Great, thanks for that. Exactly what I was after. In the six hour window aprotch did you still fast on rest days? Hope more people jump in on this thread.


----------



## Steuk (Dec 21, 2011)

Also that's a great link thanks.


----------



## Robbie (Dec 31, 2007)

I've been doing it for about 5/6 weeks and despite eating 4200 calories my weight gain has been 0!

Confused is not the word!


----------



## 25081 (Nov 24, 2011)

I went from around 16% body fat to around 12% in two months (78.8kgs to 72kgs). I had an 8 hour window each day between 1pm and 9pm as that worked out well for me at work. I trained 5 times a week at around 5.30pm, (weights only, no cardio). Weights went up but not as much as when im on a bulking phase.


----------



## Bamse (Feb 5, 2011)

Robbie said:


> I've been doing it for about 5/6 weeks and despite eating 4200 calories my weight gain has been 0!
> 
> Confused is not the word!


Adjust your diet. You probably underestimated how many calories you expend.


----------



## Robbie (Dec 31, 2007)

Bamse said:


> Adjust your diet. You probably underestimated how many calories you expend.


But I'm only 72kg and doing weights 3x a week? I've heard of a fast metabolism but thats just stupid!


----------



## Bamse (Feb 5, 2011)

Robbie said:


> But I'm only 72kg and doing weights 3x a week? I've heard of a fast metabolism but thats just stupid!

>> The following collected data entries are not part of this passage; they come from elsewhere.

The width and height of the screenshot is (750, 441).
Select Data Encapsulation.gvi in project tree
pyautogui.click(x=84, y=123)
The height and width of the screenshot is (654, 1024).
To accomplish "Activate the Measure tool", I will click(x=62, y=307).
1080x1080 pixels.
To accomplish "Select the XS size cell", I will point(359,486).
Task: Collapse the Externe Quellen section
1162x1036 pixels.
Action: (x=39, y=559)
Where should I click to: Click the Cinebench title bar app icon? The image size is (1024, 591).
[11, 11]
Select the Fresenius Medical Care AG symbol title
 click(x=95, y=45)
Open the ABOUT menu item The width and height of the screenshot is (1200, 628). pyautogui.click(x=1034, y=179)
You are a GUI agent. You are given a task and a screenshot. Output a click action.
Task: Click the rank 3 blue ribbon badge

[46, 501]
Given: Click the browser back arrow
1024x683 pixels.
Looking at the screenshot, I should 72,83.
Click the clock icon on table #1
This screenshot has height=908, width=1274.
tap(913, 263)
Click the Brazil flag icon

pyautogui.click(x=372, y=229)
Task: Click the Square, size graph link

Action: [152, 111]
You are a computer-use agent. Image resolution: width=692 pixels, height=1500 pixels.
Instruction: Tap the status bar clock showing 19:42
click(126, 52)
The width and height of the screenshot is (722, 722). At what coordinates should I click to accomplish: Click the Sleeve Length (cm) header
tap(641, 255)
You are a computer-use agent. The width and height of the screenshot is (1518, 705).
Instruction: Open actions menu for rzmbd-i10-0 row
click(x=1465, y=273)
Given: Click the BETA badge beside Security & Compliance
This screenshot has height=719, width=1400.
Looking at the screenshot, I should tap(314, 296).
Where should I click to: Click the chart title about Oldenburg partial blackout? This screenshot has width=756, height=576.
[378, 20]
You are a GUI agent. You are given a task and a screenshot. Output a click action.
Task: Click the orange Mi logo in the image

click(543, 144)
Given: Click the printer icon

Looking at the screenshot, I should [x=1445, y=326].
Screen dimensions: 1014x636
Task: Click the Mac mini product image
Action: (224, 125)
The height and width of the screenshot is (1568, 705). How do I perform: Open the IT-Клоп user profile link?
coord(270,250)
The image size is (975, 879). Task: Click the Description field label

But what do you do the rest of the time? Do you have a physically demanding job?


----------



## ki3rz (Sep 12, 2011)

It's going good for me, cant tell you how much weight i've lost (dont use scales) but my bf has dropped quite a bit. I use a 4 hour eating window in the weekdays, and usually an 8 hour eating window on weekends just because these both fit into my daily routines. It makes everything so much easier doing IF


----------



## Robbie (Dec 31, 2007)

Bamse said:


> But what do you do the rest of the time? Do you have a physically demanding job?


I sit behind a desk!


----------



## dtlv (Jul 24, 2009)

Steuk said:


> Great, thanks for that. Exactly what I was after. In the six hour window aprotch did you still fast on rest days? Hope more people jump in on this thread.


Injured so wasn't training with weights - torn intercostal meant I really couldn't do a lot, but at the time of the IF experiment was healing up a bit so was going for a brisk 2-3 mile walk with the dog each day, and did this on the fast days as well as the normal eating days.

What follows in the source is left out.